The best dinner during the entire trip was La Plage in Banyuls sur Mer, France. Those moules farci (mussels stuffed with garlic and parsley) were super yummy.
Along the Costa Brava, Spain section of the Mediterranean, I strongly recommend visiting the small town of Cadaques –
– Cadaques is incredibly scenic with a plethora of restaurants, shops, walks around the area and the big claim to fame, Salvador Dali’s home/museum in Port Lligat.
These two small towns were absolutely amazing to just walk around and soak in the atmosphere.
– Do not leave these areas without visiting Carcassonne, the largest fort/city in Europe. Reread the previous posts and visit for one day or several. Carcassonne is a don’t miss; and
– The astounding Musee Dali in Figueres to view Salvador Dali’s unimaginable works of art. This is a museum, we had no interest in visiting, completely dedicated to an artist whose art (to us) is weird and difficult to understand. Buy the book available in four languages if you are not a Dali devotee and spent at least most of the day here. Go as early as possible in the morning. The only negative is the museum allows too many visitors into the museum with small passageways and rooms. It gets extremely crowded but don’t miss this. I have a new understanding of Dali’s art and would like to view more of it.

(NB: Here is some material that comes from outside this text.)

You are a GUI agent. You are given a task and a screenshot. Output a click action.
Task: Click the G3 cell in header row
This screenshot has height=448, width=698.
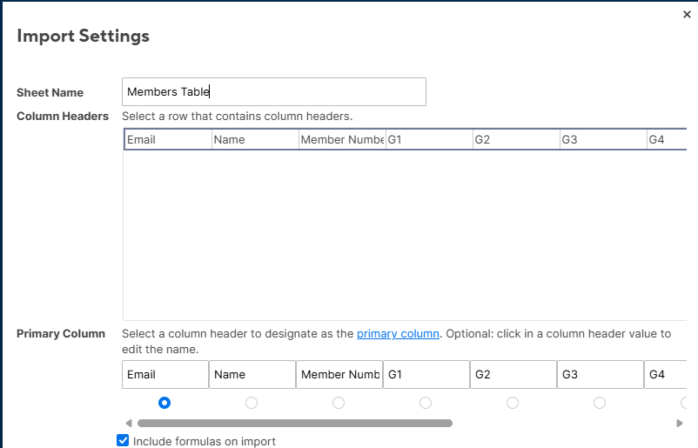click(603, 140)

The Cote Vermeille 6 day/5 night walk? Sorry, but I don’t recommend it for two reasons:
– You can pick any of the small towns we stayed in for several days and take day hikes on your own. In this manner, you can avoid the Tramontana wind if it’s “one of those days”; and
– The entire route is very exposed to the sun and wind. Rarely, is there any shade. If the weather was any hotter than mid-70’s F, sunstroke is a definite possibility.

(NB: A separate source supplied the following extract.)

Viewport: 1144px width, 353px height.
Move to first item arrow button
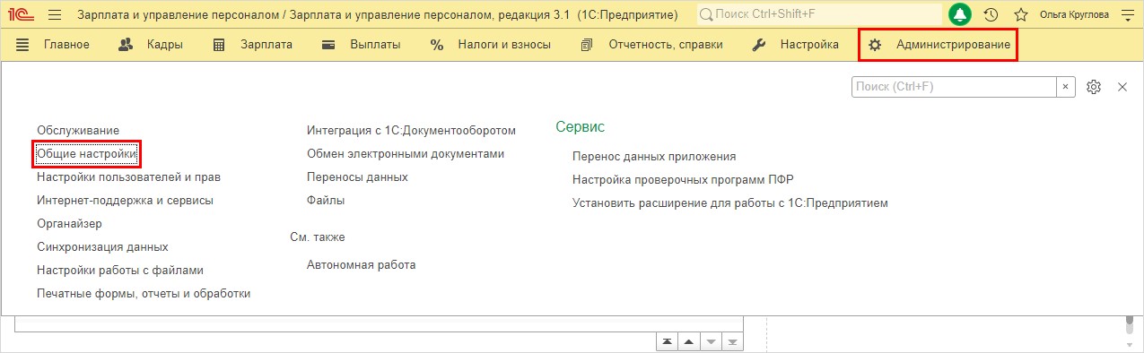pos(667,342)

Two last caveats… Be aware that the majority of restaurants, shops and and hotels may be closed in off season. The plus is less visitors, negative is not much to choose from, usually in small towns only. And, watch out for those reservation obligitaire trains.
Otherwise, a wonderful, scenic area with the best small green olives (I’m always thinking of food), drop-dead Mediterranean towns, and historic sights. Adios, Spain…Adieu, France…and back to … my kind of town, Chicago is…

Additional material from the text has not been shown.